Looks good...but why did you stop with the hood?


----------



## //: Freddy B_ (Nov 11, 2005)

gooooood stuff!! haha yea i am loving the winter here in ohio this year....its scaring me actually


----------



## DarkRyan323 (Dec 19, 2005)

i stopped with the hood because the hood is the only place where water streaks seem to be most noticable. the rest of the car looked fine after i dried it so i was like...ahh oh well. 
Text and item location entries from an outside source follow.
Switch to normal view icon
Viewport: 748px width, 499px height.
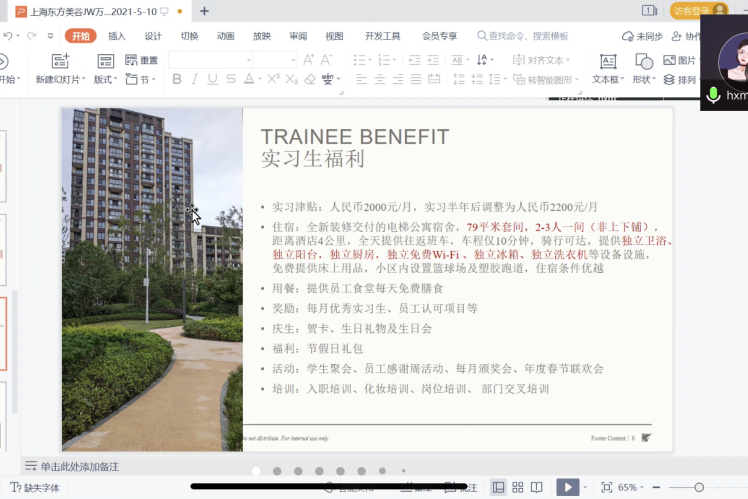(498, 487)

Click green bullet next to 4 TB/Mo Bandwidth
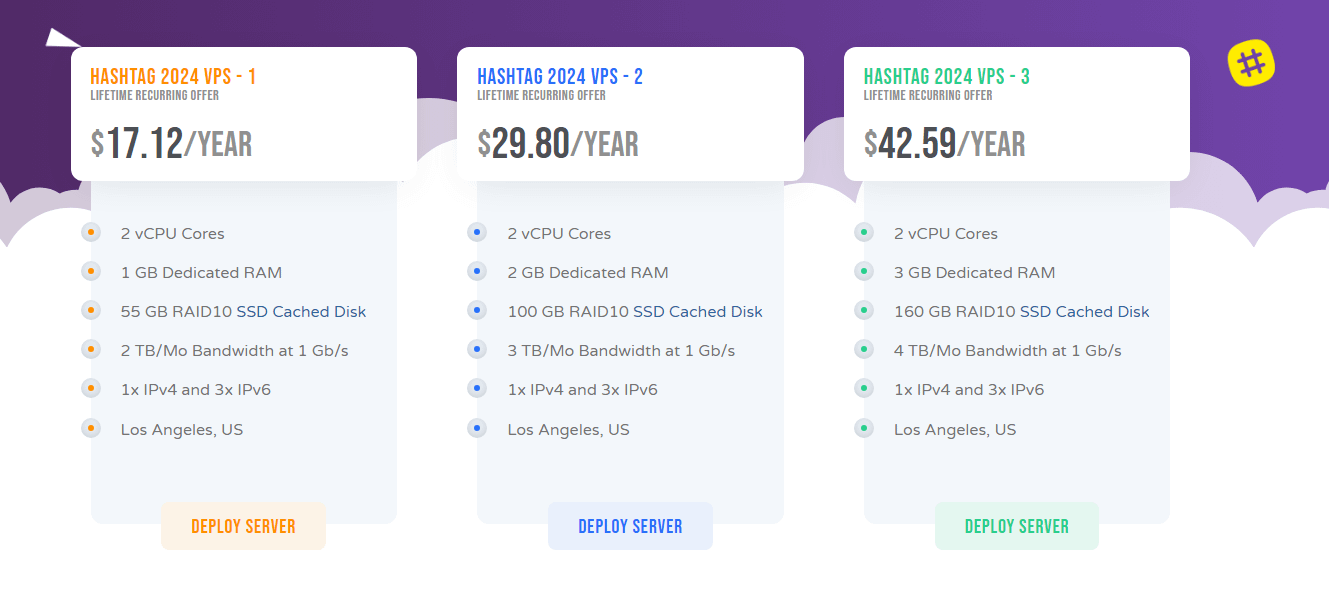[x=864, y=350]
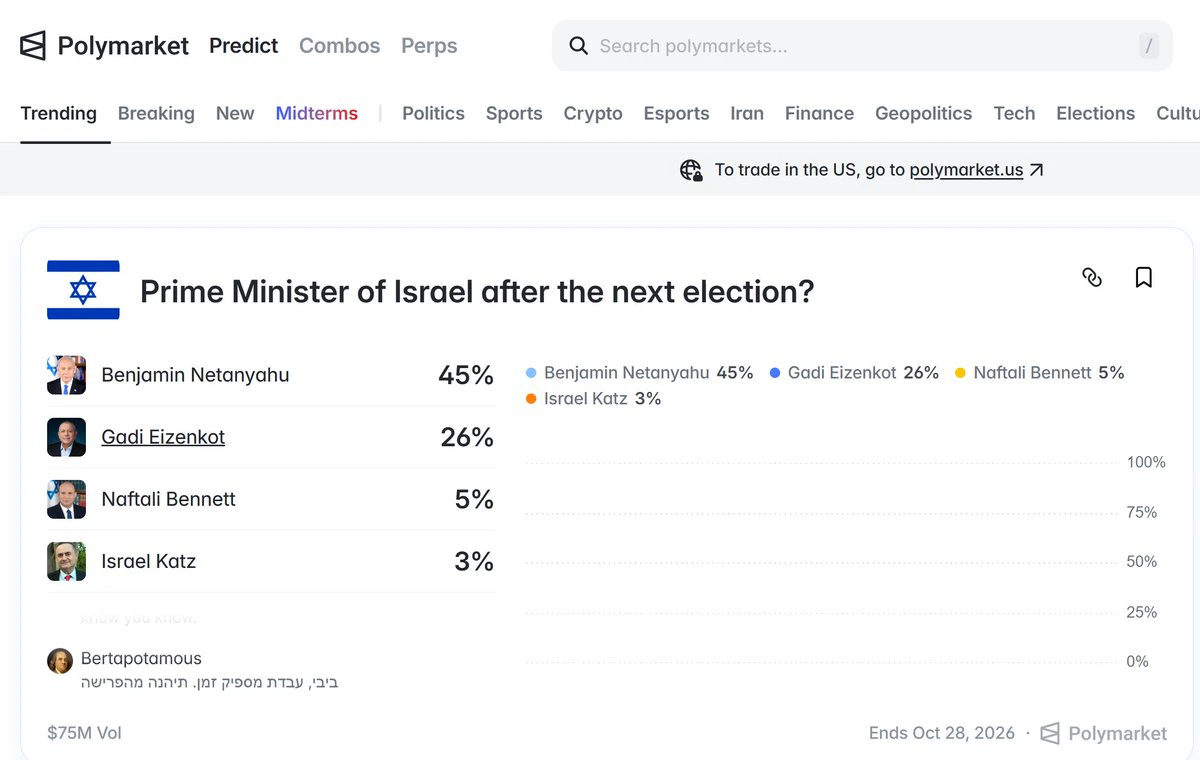Open the Perps section

(x=429, y=46)
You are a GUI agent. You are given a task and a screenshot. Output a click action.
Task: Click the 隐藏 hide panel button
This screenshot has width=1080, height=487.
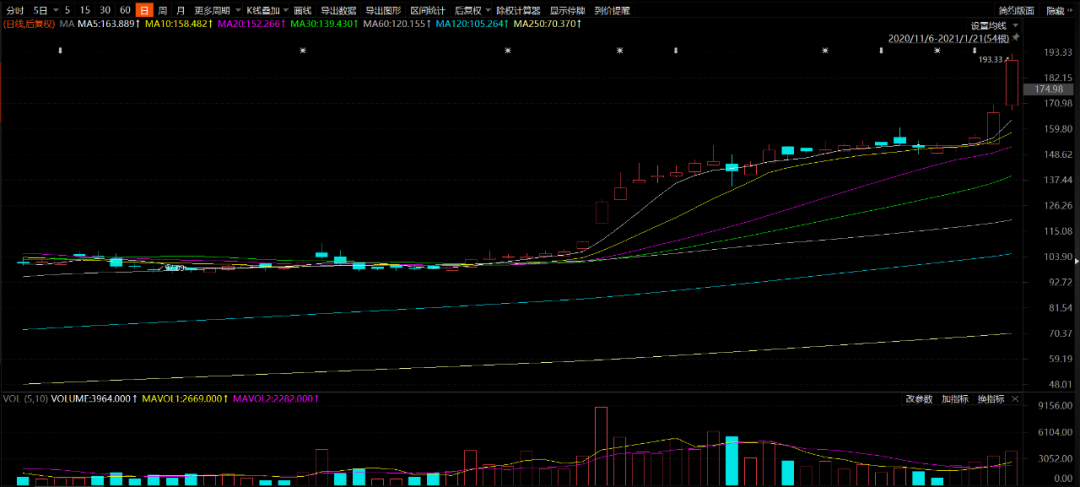pyautogui.click(x=1055, y=10)
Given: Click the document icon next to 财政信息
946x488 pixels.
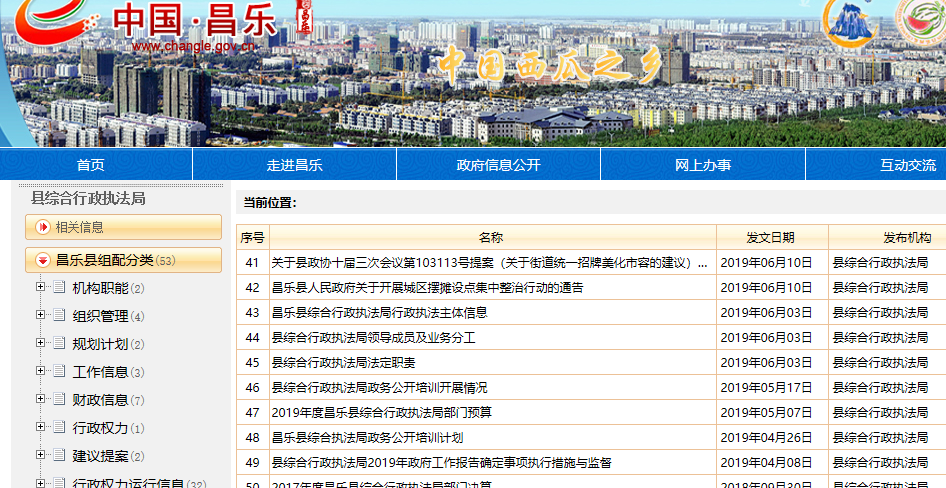Looking at the screenshot, I should click(58, 400).
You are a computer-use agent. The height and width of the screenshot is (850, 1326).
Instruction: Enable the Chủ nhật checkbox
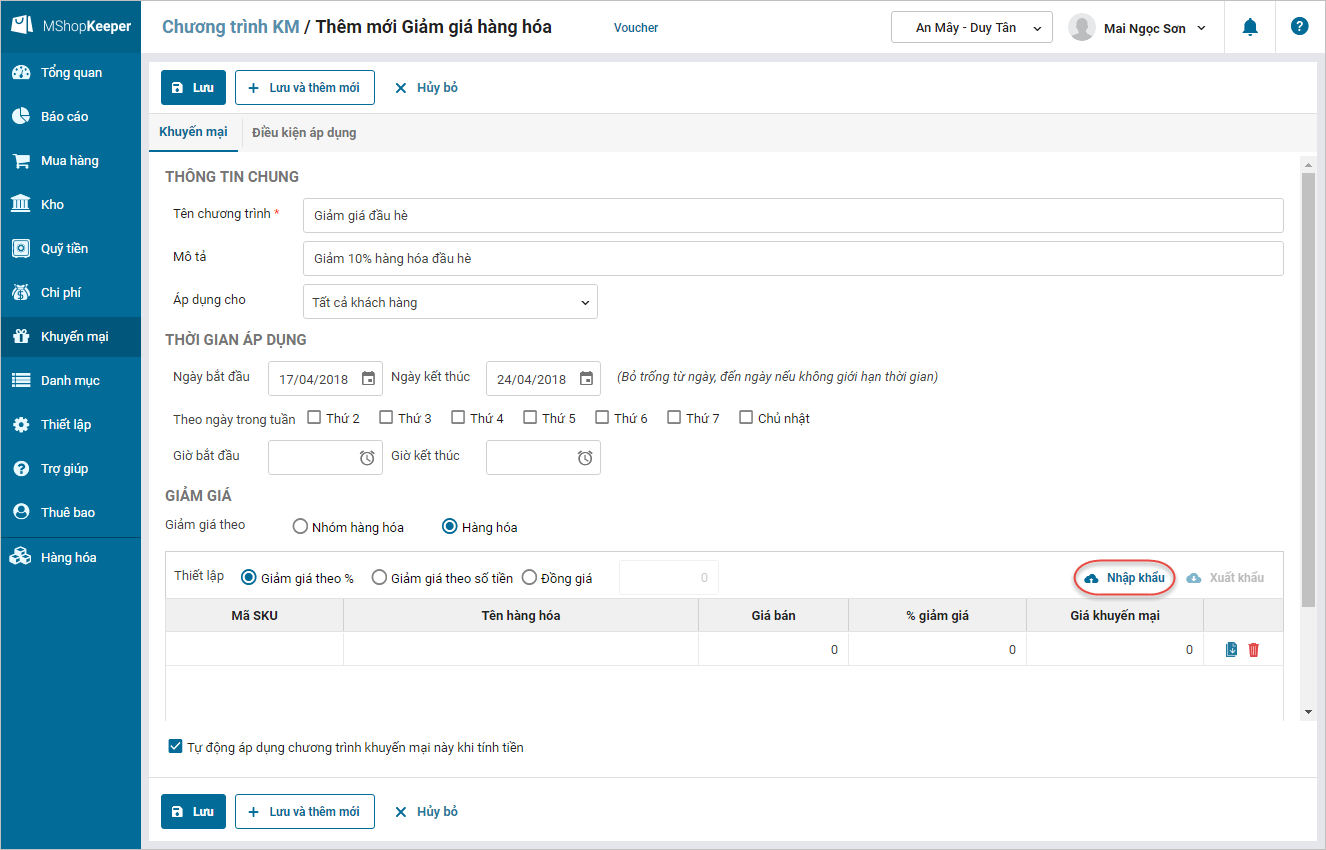tap(746, 418)
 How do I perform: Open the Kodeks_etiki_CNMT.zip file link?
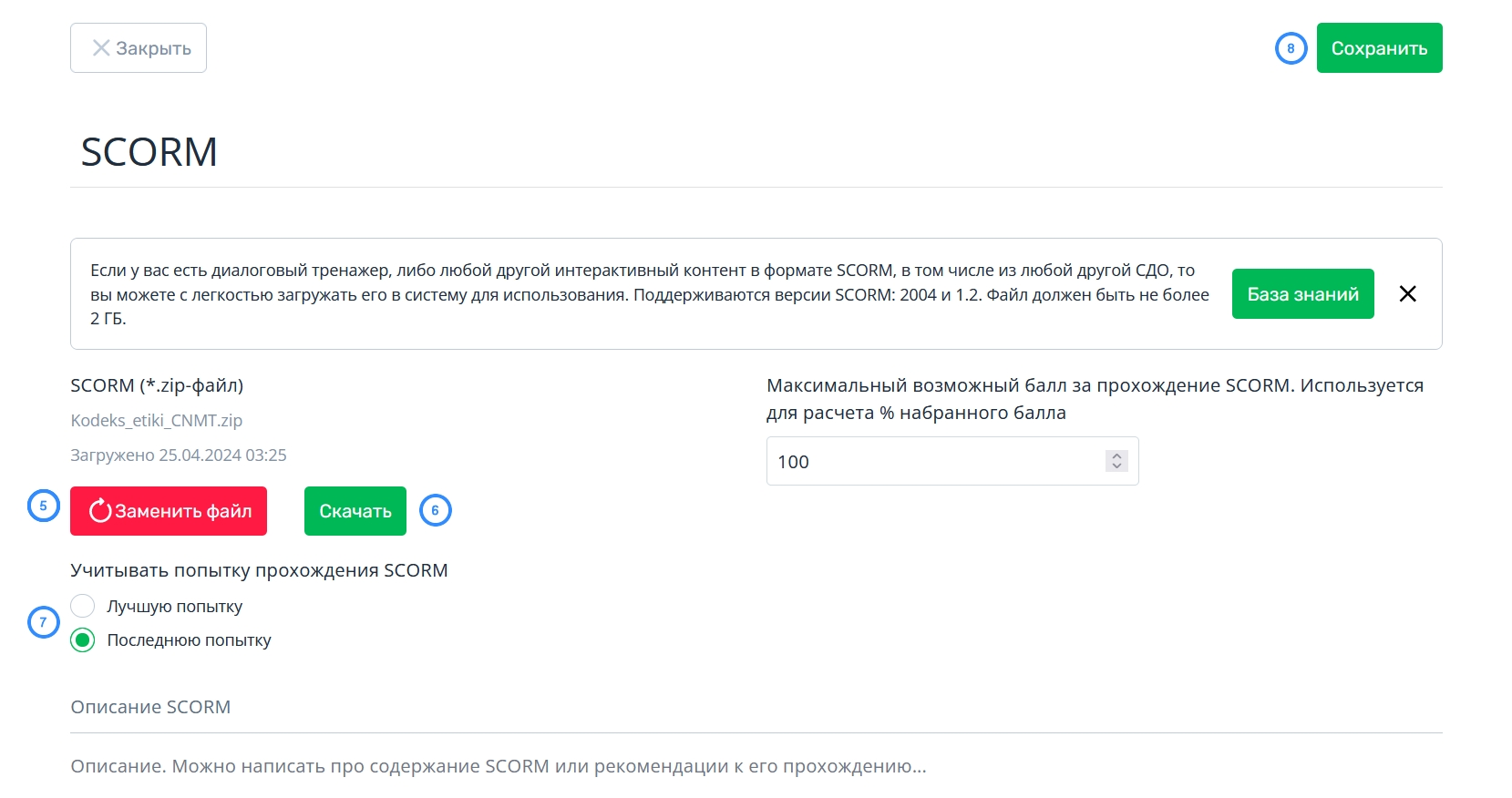(x=157, y=420)
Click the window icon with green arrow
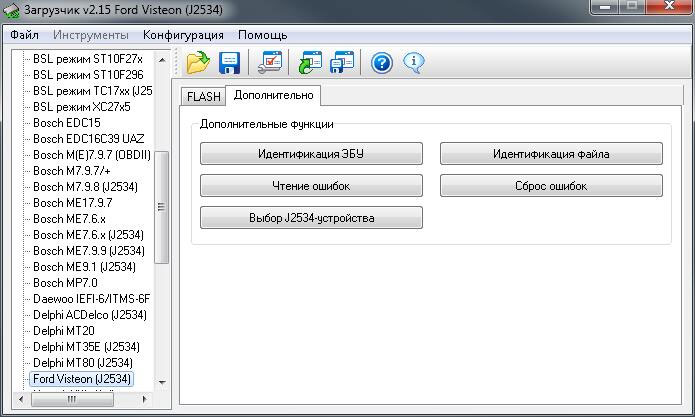The width and height of the screenshot is (695, 419). (310, 63)
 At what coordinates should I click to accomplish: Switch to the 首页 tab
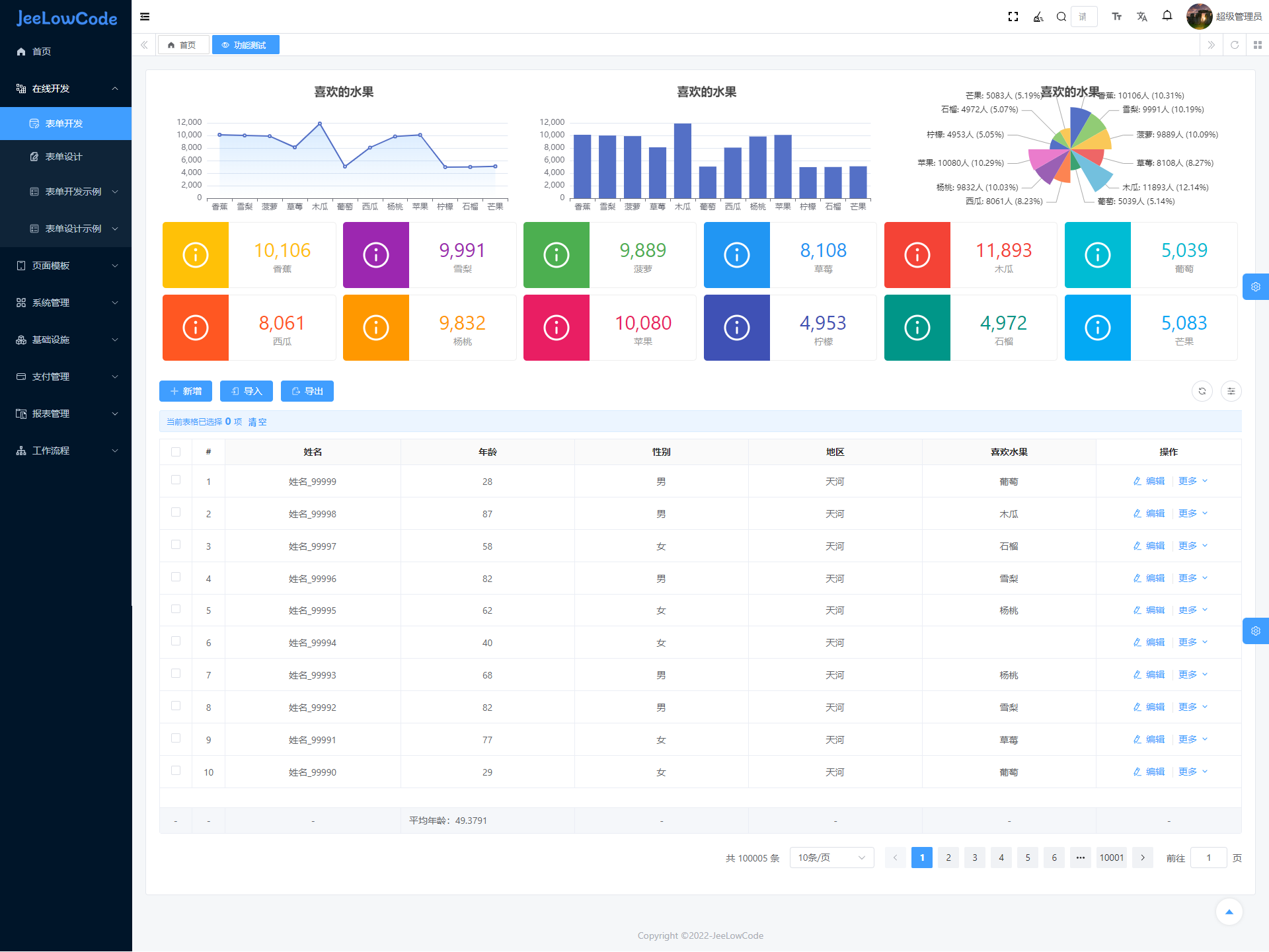182,45
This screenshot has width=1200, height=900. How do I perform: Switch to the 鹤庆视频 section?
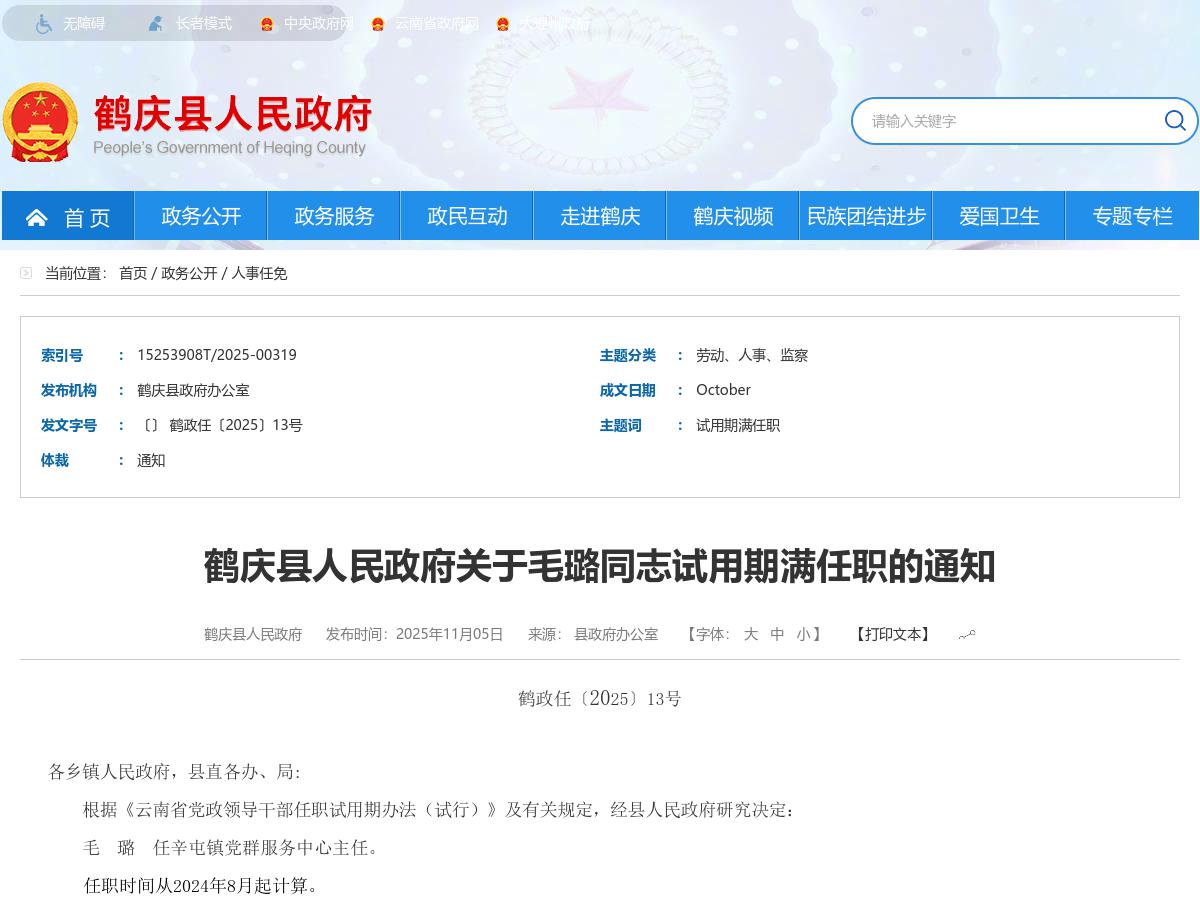pos(732,216)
yeah i am loving the winter as well but it makes me wonder what the summer is going to be like. knowing ohio it will probably be cold and snow all summer or something.


----------



## //: Freddy B_ (Nov 11, 2005)

ha oh man...i would be out of here sooo quick:jack:


----------



## DarkRyan323 (Dec 19, 2005)

i dont care what the weather is like this summer i just hope we dont have much rain like last summer, this washing my car every other day is getting old. of course it had to rain last night and today when i went out :tsk: 

we need to try to start organizing an ohio meet or something for this summer, i have a few friends here who would also be interested!


----------



## //: Freddy B_ (Nov 11, 2005)

yea we should get on that...we could probably incorporate something with CAIN Bmw up my way...i have a few friends that work there.


----------



## DarkRyan323 (Dec 19, 2005)

that would be awesome, i've been there a lot getting things fixed i should be like family now...haha. they'd be up for something like that?


----------



## //: Freddy B_ (Nov 11, 2005)

i dunno ill have to check into it


----------



## samplemaven (Jul 3, 2006)

Looks like you've done a good job on keeping the swirl marks down to a minimum.


----------